**Problem to work on**.
Word for word, restate every line of the listing that follows.
-- The data follows --
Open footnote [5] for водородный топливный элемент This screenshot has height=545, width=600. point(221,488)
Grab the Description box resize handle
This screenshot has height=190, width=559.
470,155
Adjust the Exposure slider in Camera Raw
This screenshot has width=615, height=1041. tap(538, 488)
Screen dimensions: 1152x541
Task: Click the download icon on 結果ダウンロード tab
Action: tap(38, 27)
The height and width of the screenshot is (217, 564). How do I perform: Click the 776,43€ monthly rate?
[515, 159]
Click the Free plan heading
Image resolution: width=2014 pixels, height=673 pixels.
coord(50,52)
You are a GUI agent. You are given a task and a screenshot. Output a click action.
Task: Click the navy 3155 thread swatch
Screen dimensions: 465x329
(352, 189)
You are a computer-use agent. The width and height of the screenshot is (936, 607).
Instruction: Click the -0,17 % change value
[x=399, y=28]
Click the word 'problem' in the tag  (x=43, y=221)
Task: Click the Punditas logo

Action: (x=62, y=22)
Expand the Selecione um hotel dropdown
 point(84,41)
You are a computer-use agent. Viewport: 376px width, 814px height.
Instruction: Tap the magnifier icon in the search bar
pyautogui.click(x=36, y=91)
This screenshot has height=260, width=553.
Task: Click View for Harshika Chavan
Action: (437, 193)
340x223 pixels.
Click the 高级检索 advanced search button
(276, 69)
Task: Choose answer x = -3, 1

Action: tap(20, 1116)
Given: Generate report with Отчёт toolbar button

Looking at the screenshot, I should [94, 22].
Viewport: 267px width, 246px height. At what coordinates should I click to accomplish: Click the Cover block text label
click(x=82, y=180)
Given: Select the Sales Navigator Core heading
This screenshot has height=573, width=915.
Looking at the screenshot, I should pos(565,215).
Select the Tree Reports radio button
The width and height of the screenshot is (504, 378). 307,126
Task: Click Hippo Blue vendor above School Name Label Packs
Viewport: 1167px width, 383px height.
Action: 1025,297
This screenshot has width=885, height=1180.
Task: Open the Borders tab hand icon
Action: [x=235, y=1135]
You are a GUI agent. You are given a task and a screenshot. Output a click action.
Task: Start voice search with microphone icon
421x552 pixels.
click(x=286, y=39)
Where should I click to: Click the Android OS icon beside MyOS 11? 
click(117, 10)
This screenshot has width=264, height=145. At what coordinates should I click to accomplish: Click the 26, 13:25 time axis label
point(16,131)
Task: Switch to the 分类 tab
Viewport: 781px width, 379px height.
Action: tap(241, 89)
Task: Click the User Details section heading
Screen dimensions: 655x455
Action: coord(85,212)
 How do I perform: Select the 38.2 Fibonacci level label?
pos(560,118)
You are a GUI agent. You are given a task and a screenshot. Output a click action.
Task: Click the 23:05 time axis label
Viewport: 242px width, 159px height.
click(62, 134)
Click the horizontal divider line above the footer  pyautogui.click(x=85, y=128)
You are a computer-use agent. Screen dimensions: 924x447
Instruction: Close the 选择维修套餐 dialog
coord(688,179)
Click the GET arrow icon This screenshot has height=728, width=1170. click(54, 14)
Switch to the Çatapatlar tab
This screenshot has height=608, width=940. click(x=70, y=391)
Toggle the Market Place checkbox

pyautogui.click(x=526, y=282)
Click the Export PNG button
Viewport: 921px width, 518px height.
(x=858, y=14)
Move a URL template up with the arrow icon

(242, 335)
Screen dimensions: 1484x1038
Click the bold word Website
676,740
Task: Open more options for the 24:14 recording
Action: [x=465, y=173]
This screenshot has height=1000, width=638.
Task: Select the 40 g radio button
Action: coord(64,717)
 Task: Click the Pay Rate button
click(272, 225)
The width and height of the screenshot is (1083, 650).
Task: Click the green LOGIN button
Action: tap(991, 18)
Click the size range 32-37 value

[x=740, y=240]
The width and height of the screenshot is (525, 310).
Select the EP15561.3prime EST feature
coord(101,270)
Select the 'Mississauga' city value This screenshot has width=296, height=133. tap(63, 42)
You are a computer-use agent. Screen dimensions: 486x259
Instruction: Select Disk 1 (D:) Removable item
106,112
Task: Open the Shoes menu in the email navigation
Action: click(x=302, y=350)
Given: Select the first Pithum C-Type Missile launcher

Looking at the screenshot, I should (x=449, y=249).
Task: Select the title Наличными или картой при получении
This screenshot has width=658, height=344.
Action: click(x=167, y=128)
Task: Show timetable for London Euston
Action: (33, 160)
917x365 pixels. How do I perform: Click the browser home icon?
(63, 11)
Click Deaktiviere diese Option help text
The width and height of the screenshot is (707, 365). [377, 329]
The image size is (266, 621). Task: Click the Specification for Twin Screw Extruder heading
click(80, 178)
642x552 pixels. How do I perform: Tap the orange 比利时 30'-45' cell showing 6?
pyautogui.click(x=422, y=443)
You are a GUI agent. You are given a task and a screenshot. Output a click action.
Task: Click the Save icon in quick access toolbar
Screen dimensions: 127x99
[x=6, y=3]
-- The data concluded --
**The completed task**.
Open footnote [5] for водородный топливный элемент This screenshot has height=545, width=600. point(221,488)
Grab the Description box resize handle
This screenshot has height=190, width=559.
470,155
Adjust the Exposure slider in Camera Raw
This screenshot has width=615, height=1041. tap(538, 488)
Screen dimensions: 1152x541
Task: Click the download icon on 結果ダウンロード tab
Action: tap(38, 27)
The height and width of the screenshot is (217, 564). How do I perform: Click the 776,43€ monthly rate?
[515, 159]
Click the Free plan heading
Image resolution: width=2014 pixels, height=673 pixels.
coord(50,52)
You are a GUI agent. You are given a task and a screenshot. Output a click action.
Task: Click the navy 3155 thread swatch
Screen dimensions: 465x329
(352, 189)
You are a computer-use agent. The width and height of the screenshot is (936, 607).
Instruction: Click the -0,17 % change value
[x=399, y=28]
Click the word 'problem' in the tag  (x=43, y=221)
Task: Click the Punditas logo

Action: (x=62, y=22)
Expand the Selecione um hotel dropdown
 point(84,41)
You are a computer-use agent. Viewport: 376px width, 814px height.
Instruction: Tap the magnifier icon in the search bar
pyautogui.click(x=36, y=91)
This screenshot has height=260, width=553.
Task: Click View for Harshika Chavan
Action: (437, 193)
340x223 pixels.
Click the 高级检索 advanced search button
(276, 69)
Task: Choose answer x = -3, 1

Action: tap(20, 1116)
Given: Generate report with Отчёт toolbar button

Looking at the screenshot, I should [94, 22].
Viewport: 267px width, 246px height. At what coordinates should I click to accomplish: Click the Cover block text label
click(x=82, y=180)
Given: Select the Sales Navigator Core heading
This screenshot has height=573, width=915.
Looking at the screenshot, I should pos(565,215).
Select the Tree Reports radio button
The width and height of the screenshot is (504, 378). 307,126
Task: Click Hippo Blue vendor above School Name Label Packs
Viewport: 1167px width, 383px height.
Action: 1025,297
This screenshot has width=885, height=1180.
Task: Open the Borders tab hand icon
Action: [x=235, y=1135]
You are a GUI agent. You are given a task and a screenshot. Output a click action.
Task: Start voice search with microphone icon
421x552 pixels.
click(x=286, y=39)
Where should I click to: Click the Android OS icon beside MyOS 11? 
click(117, 10)
This screenshot has width=264, height=145. At what coordinates should I click to accomplish: Click the 26, 13:25 time axis label
point(16,131)
Task: Switch to the 分类 tab
Viewport: 781px width, 379px height.
Action: tap(241, 89)
Task: Click the User Details section heading
Screen dimensions: 655x455
Action: coord(85,212)
 How do I perform: Select the 38.2 Fibonacci level label?
pos(560,118)
You are a GUI agent. You are given a task and a screenshot. Output a click action.
Task: Click the 23:05 time axis label
Viewport: 242px width, 159px height.
click(62, 134)
Click the horizontal divider line above the footer  pyautogui.click(x=85, y=128)
You are a computer-use agent. Screen dimensions: 924x447
Instruction: Close the 选择维修套餐 dialog
coord(688,179)
Click the GET arrow icon This screenshot has height=728, width=1170. click(54, 14)
Switch to the Çatapatlar tab
This screenshot has height=608, width=940. click(x=70, y=391)
Toggle the Market Place checkbox

pyautogui.click(x=526, y=282)
Click the Export PNG button
Viewport: 921px width, 518px height.
(x=858, y=14)
Move a URL template up with the arrow icon

(242, 335)
Screen dimensions: 1484x1038
Click the bold word Website
676,740
Task: Open more options for the 24:14 recording
Action: [x=465, y=173]
This screenshot has height=1000, width=638.
Task: Select the 40 g radio button
Action: coord(64,717)
 Task: Click the Pay Rate button
click(272, 225)
The width and height of the screenshot is (1083, 650).
Task: Click the green LOGIN button
Action: tap(991, 18)
Click the size range 32-37 value

[x=740, y=240]
The width and height of the screenshot is (525, 310).
Select the EP15561.3prime EST feature
coord(101,270)
Select the 'Mississauga' city value This screenshot has width=296, height=133. tap(63, 42)
You are a computer-use agent. Screen dimensions: 486x259
Instruction: Select Disk 1 (D:) Removable item
106,112
Task: Open the Shoes menu in the email navigation
Action: click(x=302, y=350)
Given: Select the first Pithum C-Type Missile launcher

Looking at the screenshot, I should (x=449, y=249).
Task: Select the title Наличными или картой при получении
This screenshot has width=658, height=344.
Action: click(x=167, y=128)
Task: Show timetable for London Euston
Action: (33, 160)
917x365 pixels. How do I perform: Click the browser home icon?
(63, 11)
Click Deaktiviere diese Option help text
The width and height of the screenshot is (707, 365). [377, 329]
The image size is (266, 621). Task: Click the Specification for Twin Screw Extruder heading
click(80, 178)
642x552 pixels. How do I perform: Tap the orange 比利时 30'-45' cell showing 6?
pyautogui.click(x=422, y=443)
You are a GUI agent. You are given a task and a screenshot. Output a click action.
Task: Click the Save icon in quick access toolbar
Screen dimensions: 127x99
[x=6, y=3]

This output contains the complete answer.